For my task, I now have the basic information available to implement it, and all the infrastructure for running experiments; with gemini-cli in hand, this took less than 5 minutes. All I needed to do is write the tool :-)

I really enjoyed building gemini-cli; it's true to the spirit of simple, textual Unix CLIs that can be easily combined together through pipes. Using SQLite as the storage and retrieval format is also quite pleasant, and provides interoperability for free.

For you - if you're a Go developer interested in building stuff with LLMs and getting started for free - I hope you find gemini-cli useful. I've only shown its embed * subcommands, but the CLI also lets you chat with an LLM through the terminal, query the API for various model details, and everything is configurable with extra flags.

It's open-source, of course; the README file rendered on GitHub has extensive documentation, and more is available by running gemini-cli help.
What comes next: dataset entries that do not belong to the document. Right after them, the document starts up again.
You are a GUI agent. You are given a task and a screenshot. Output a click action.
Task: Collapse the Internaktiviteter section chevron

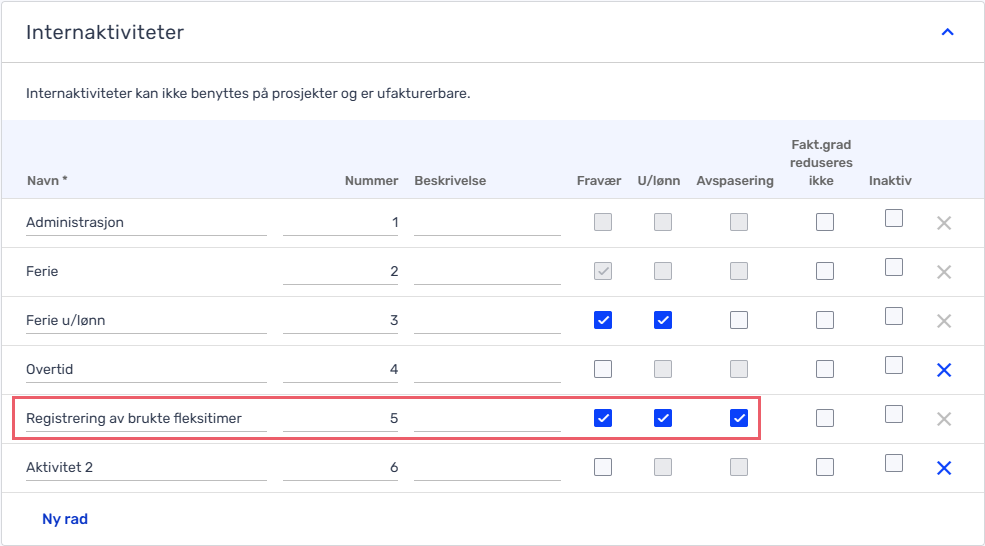[x=947, y=32]
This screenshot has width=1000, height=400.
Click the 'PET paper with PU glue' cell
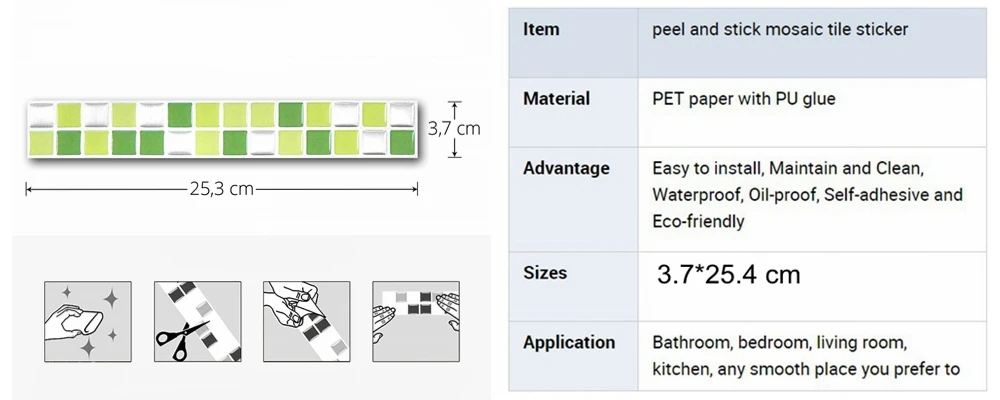click(x=812, y=112)
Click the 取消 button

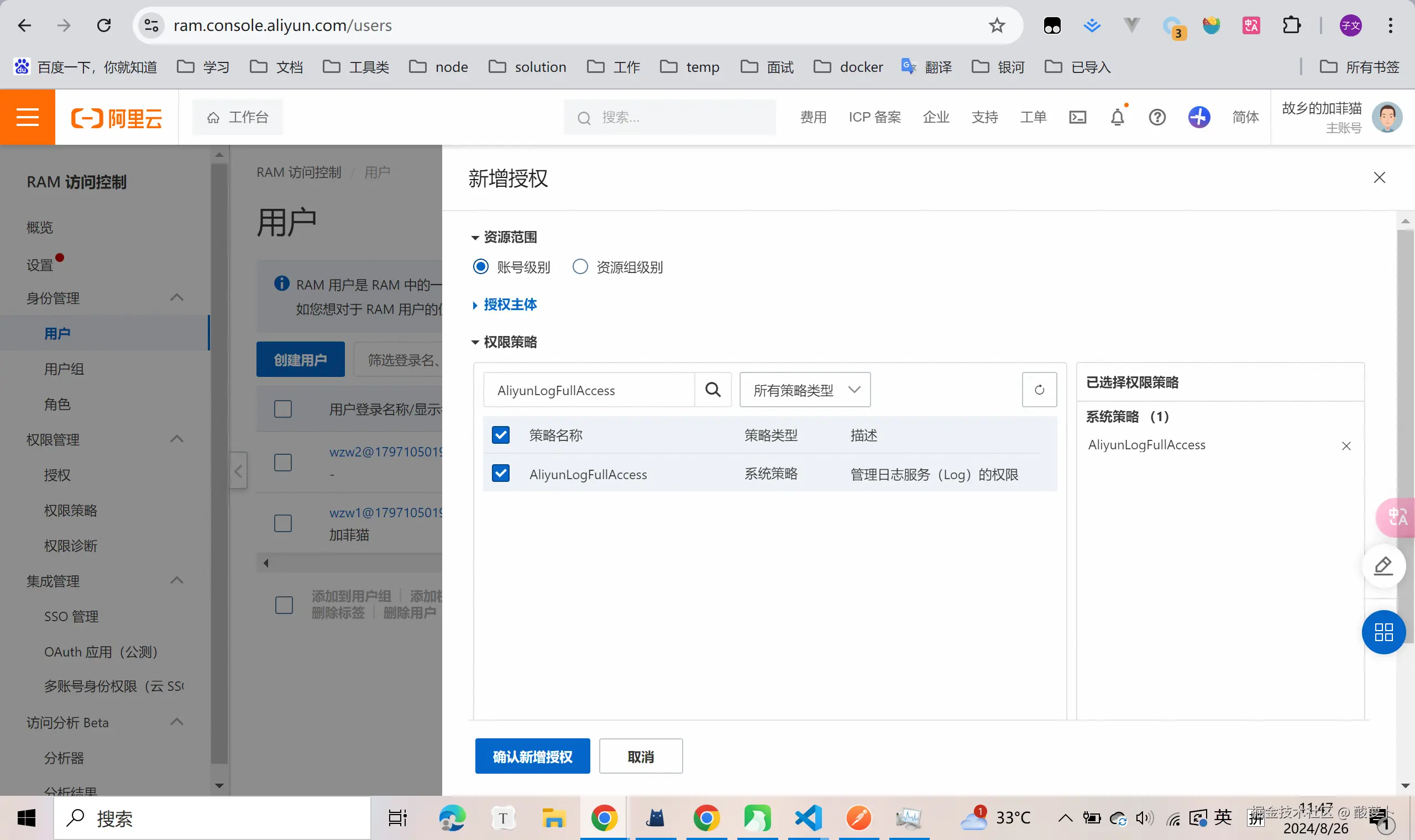click(x=640, y=756)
Try it, ask questions, open issues!

[1]	I like using pss, but feel free to use your favorite tools - `git grep`, `ag` or just a concoction of `find` and `grep`.

[2]

A word of caution: LLMs have limited context window sizes; for embeddings, if the input is larger than the model's context window it may get truncated - so it's the user's responsibility to ensure that input documents are properly sized.

gemini-cli will report the maximal number of input tokens for supported models when you invoke the gemini-cli models command.

[3]	We have to be careful with too much parallelism, because at the free tier the Gemini SDK may be rate-limited.